** WHAT THIS EXERCISE ASKS **
A) In two sentences, summarize the passage on Beowulf Genomics.
B) List every proper name of an organization or facility that appears in the passage on Beowulf Genomics.

LONDON--Beowulf Genomics, a nonprofit initiative established in February by the Wellcome Trust, has released its first complete sequence. The project sequenced the microbial pathogen Campylobacter jejuni, a major cause of diarrhea. Said to be the world's largest medical research charity, the trust established Beowulf with initial funding of £7million to coordinate efforts on sequencing microbial pathogens related to human and animal health.
Most initial work is being undertaken at the Sanger Centre, part of the Wellcome Trust Genome Campus at Hinxton, where a third of the human genome is also being sequenced. Julian Parkhill, a computer biologist in Sanger's pathogen group, explained that the coding sequence of C. jejuni is being made available annotated with predicted proteins. Database searches will also be offered for each of the numbered proteins. "This will provide users with a direct source of structural information on the proteins, including, for example, the kinds of motifs involved. In this way we hope to encourage meaningful dialogue among users," he said.

** SUPPLIED DATA **
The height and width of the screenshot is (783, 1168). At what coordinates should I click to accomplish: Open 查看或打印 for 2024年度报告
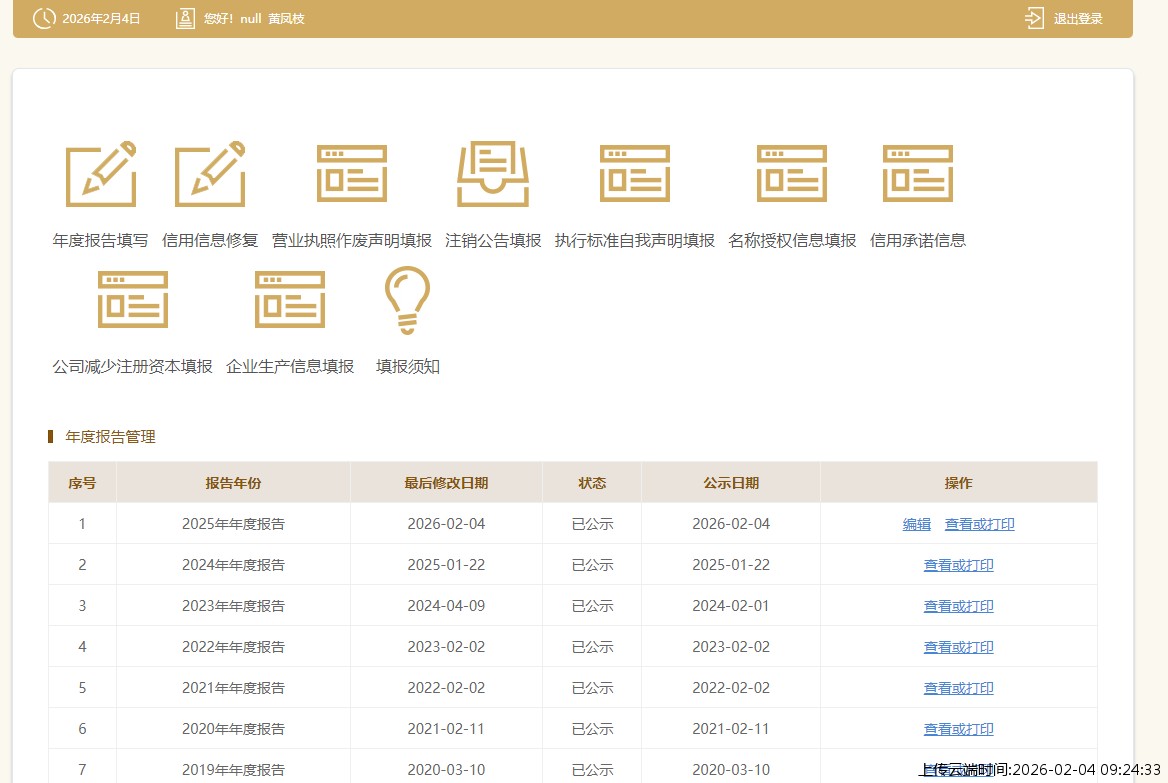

--

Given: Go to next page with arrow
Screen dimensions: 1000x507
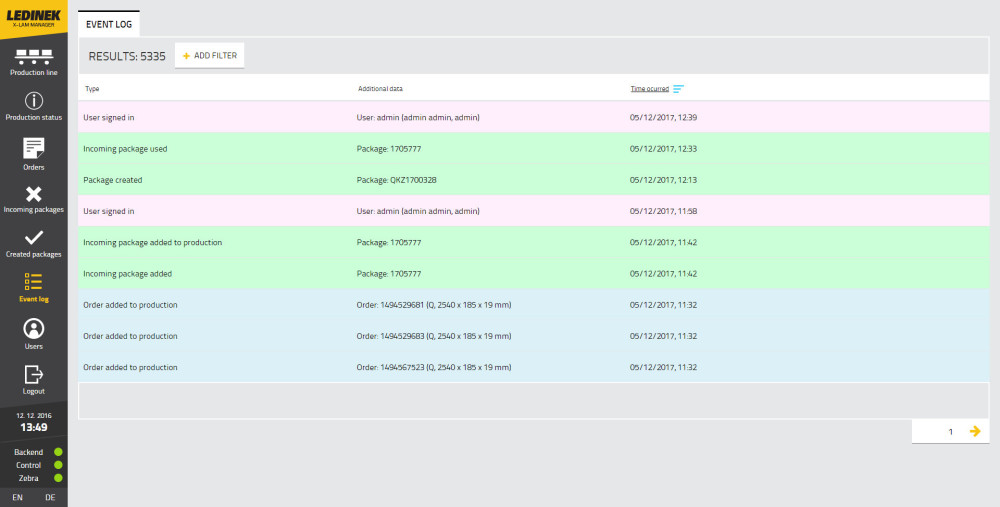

** TASK-BY-TASK ANSWERS **
A) Beowulf Genomics, a nonprofit initiative that the Wellcome Trust set up with £7 million to coordinate sequencing of microbial pathogens, has released its first complete sequence, that of the diarrhea-causing pathogen Campylobacter jejuni. Most of the work is being done at the Sanger Centre, where the C. jejuni coding sequence is being made available annotated with predicted proteins, along with database searches for each protein.

B)
- Beowulf Genomics
- the Wellcome Trust
- the Sanger Centre
- the Wellcome Trust Genome Campus